◆ **Goal of the exercise**: In the listing below, lines with the string "computer" are to be counted; the number is the entire reply.

◆ **Provided data**:
--- START ---

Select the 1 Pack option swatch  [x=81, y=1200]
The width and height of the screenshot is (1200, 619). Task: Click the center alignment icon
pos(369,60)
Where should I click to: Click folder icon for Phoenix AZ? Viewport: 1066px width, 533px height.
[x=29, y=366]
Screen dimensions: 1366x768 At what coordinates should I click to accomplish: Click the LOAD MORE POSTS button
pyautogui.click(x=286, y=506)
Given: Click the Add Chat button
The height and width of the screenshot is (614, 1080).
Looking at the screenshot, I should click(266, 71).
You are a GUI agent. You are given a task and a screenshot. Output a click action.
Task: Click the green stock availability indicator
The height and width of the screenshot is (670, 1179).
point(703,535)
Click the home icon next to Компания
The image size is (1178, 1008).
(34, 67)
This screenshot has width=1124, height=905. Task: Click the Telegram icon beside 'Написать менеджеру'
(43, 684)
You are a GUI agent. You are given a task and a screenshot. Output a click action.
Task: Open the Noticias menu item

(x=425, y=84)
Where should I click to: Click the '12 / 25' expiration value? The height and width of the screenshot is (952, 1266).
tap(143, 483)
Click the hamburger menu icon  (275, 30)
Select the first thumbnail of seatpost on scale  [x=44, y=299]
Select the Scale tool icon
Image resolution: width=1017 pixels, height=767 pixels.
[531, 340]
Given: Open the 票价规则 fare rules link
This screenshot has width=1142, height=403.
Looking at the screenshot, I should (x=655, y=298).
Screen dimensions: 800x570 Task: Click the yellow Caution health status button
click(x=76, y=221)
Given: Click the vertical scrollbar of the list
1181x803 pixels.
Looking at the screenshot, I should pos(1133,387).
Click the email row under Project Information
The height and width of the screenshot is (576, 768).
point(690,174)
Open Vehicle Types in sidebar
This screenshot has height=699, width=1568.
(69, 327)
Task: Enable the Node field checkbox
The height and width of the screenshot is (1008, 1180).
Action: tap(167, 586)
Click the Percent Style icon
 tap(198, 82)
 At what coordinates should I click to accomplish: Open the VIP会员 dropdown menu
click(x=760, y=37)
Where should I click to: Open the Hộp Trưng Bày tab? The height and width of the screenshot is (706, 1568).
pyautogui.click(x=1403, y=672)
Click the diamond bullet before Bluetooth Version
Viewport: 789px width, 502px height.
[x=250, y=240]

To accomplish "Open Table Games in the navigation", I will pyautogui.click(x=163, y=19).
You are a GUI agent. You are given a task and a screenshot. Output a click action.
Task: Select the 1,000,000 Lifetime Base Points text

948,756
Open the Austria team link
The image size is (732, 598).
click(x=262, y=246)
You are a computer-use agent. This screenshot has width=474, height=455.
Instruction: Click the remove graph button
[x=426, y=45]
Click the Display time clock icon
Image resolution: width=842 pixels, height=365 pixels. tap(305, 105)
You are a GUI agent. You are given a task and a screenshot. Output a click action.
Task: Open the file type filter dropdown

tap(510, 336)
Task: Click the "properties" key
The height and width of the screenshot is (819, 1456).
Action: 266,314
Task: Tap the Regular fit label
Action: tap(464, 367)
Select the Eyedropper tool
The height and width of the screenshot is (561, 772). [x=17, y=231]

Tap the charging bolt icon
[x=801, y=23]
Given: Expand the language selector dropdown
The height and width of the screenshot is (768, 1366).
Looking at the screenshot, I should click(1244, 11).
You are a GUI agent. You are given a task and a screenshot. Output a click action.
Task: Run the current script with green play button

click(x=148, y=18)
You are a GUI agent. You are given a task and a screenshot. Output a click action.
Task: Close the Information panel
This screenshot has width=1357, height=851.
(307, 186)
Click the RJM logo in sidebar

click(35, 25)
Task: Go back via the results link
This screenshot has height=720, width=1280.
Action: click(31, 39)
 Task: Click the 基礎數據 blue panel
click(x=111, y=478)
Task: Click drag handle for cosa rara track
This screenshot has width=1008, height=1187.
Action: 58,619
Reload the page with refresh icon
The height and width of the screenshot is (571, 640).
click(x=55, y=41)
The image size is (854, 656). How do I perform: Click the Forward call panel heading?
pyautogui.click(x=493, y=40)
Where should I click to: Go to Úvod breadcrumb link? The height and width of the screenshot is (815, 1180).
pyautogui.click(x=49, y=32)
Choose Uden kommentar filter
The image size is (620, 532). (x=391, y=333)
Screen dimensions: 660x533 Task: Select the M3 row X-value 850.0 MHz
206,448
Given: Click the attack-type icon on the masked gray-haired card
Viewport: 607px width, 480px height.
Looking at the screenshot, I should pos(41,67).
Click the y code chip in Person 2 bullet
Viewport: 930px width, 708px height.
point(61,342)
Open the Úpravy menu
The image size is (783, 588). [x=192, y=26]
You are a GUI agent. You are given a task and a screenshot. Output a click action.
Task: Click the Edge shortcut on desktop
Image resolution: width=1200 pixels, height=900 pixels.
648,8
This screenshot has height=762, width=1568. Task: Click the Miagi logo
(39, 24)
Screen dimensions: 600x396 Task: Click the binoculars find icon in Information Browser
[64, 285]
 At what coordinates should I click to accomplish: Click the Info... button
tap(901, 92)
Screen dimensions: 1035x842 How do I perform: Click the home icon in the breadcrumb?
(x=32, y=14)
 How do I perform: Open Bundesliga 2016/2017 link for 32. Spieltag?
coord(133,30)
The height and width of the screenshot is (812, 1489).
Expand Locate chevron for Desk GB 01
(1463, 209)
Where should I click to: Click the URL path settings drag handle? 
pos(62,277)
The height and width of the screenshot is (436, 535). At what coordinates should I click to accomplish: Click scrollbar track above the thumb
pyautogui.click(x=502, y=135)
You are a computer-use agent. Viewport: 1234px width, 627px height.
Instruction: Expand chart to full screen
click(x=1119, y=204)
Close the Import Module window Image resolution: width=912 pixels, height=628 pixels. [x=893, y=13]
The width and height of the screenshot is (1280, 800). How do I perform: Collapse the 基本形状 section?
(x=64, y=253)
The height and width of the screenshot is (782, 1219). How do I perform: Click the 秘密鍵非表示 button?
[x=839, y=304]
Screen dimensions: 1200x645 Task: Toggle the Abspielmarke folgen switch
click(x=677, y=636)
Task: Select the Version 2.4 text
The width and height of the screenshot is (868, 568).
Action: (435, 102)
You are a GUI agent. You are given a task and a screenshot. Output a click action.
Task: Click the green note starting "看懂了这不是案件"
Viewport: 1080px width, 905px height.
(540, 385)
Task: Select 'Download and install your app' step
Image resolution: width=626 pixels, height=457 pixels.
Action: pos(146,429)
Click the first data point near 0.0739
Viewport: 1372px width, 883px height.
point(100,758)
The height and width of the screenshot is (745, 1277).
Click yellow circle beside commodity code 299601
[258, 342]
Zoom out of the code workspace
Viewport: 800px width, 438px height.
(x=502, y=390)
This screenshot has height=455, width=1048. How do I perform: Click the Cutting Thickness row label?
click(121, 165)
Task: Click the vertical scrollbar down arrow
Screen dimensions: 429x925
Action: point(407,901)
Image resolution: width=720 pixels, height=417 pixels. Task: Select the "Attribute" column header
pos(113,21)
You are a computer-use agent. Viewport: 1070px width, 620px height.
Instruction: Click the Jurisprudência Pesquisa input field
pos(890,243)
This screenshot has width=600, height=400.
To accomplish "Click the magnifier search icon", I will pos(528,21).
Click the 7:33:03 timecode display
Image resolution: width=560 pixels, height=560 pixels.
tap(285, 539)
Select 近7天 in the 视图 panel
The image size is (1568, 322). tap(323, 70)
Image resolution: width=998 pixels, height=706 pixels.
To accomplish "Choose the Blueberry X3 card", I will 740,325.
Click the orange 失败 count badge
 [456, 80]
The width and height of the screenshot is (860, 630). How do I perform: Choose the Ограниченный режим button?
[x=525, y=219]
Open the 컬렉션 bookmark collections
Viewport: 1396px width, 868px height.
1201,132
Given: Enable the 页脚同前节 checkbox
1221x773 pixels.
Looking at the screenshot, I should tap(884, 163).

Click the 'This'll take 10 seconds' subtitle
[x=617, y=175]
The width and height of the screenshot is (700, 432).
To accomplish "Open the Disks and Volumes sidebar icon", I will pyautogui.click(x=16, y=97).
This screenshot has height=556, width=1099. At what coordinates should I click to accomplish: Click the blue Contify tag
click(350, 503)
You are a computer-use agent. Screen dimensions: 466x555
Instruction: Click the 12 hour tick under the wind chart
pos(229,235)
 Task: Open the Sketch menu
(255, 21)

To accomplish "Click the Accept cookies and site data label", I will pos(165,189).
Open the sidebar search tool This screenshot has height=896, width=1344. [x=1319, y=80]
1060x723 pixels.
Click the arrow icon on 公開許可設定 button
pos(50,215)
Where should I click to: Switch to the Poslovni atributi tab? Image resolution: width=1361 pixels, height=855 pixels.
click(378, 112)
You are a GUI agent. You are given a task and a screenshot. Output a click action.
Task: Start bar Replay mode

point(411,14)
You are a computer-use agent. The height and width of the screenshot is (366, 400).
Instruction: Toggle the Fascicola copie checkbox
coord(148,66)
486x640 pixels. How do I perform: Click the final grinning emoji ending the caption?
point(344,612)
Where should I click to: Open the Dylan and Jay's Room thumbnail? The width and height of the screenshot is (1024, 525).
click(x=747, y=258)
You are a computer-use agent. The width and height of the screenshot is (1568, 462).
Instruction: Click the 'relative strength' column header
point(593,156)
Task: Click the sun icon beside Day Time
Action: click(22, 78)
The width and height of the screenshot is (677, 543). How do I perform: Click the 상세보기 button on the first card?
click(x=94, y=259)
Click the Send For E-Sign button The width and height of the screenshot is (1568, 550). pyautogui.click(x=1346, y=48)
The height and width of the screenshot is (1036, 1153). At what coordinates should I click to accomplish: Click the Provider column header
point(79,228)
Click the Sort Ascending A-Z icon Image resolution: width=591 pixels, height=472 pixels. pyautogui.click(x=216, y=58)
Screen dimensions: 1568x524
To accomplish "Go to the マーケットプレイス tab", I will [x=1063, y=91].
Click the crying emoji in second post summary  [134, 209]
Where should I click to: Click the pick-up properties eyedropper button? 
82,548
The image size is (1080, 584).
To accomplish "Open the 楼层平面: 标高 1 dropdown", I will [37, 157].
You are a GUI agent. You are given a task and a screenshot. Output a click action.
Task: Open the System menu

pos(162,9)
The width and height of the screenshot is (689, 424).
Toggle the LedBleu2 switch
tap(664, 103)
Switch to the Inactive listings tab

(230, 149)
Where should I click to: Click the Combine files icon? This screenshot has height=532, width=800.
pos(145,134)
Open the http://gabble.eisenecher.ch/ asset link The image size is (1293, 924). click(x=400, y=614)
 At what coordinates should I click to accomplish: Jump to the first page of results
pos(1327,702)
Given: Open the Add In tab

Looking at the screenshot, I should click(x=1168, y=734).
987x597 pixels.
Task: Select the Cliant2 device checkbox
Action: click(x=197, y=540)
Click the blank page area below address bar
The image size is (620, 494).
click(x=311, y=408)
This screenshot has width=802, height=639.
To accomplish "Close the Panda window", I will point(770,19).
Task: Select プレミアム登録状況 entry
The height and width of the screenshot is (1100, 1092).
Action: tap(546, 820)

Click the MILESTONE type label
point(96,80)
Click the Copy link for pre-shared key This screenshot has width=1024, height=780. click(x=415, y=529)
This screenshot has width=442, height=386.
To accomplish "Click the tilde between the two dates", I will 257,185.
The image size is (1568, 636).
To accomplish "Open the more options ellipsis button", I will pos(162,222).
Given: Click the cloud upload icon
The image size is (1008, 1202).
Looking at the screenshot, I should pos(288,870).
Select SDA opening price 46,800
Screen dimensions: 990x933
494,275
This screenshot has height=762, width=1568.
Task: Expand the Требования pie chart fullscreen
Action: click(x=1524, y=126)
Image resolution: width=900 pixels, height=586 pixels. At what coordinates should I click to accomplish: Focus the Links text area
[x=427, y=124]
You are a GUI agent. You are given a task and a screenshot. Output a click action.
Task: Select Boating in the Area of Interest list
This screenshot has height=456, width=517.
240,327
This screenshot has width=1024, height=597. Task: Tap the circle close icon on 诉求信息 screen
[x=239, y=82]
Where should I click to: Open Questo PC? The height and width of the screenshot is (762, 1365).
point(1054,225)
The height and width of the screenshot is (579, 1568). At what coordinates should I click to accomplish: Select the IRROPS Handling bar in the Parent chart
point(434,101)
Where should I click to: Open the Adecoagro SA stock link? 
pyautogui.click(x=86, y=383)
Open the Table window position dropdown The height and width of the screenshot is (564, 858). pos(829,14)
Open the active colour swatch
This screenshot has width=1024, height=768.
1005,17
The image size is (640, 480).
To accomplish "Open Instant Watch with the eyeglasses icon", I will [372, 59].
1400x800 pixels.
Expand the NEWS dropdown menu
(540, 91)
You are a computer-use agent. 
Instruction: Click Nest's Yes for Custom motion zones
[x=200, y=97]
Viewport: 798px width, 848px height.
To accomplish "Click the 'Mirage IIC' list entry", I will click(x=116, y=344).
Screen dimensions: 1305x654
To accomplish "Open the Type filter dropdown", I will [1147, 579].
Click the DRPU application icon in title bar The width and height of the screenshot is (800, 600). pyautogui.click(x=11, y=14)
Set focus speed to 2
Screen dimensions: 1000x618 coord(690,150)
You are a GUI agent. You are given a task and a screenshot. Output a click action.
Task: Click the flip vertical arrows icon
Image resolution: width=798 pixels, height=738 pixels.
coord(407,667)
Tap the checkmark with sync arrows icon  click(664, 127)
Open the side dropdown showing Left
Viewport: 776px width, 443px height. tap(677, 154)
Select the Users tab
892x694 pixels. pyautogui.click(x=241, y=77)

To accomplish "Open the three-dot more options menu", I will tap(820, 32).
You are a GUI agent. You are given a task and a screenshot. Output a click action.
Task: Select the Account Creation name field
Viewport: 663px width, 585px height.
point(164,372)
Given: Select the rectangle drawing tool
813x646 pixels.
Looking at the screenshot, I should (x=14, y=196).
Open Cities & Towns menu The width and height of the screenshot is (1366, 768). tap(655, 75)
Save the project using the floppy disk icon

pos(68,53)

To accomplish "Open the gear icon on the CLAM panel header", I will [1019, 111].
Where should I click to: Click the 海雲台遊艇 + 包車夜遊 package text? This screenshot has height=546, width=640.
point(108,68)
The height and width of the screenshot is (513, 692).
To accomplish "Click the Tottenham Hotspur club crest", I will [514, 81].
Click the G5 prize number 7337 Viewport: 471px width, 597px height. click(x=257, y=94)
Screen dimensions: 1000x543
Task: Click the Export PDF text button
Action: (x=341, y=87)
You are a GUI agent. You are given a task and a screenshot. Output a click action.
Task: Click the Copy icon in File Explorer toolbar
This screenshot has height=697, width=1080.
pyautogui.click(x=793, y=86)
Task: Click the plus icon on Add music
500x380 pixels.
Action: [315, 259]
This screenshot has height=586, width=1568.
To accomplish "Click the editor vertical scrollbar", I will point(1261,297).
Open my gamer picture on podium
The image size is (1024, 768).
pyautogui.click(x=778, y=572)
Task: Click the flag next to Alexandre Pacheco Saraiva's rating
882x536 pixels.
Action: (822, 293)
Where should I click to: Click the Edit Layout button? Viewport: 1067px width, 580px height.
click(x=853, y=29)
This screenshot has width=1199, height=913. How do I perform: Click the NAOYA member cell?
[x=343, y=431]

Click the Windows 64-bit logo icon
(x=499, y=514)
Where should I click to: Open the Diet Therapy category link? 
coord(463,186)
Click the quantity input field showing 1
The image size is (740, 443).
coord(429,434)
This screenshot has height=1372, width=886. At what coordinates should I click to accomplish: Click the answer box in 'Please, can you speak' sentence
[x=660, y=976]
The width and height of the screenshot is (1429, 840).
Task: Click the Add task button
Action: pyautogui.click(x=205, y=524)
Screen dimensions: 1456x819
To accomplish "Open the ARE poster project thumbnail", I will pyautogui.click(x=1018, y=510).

--- END ---

◆ **Answer for the task**: 7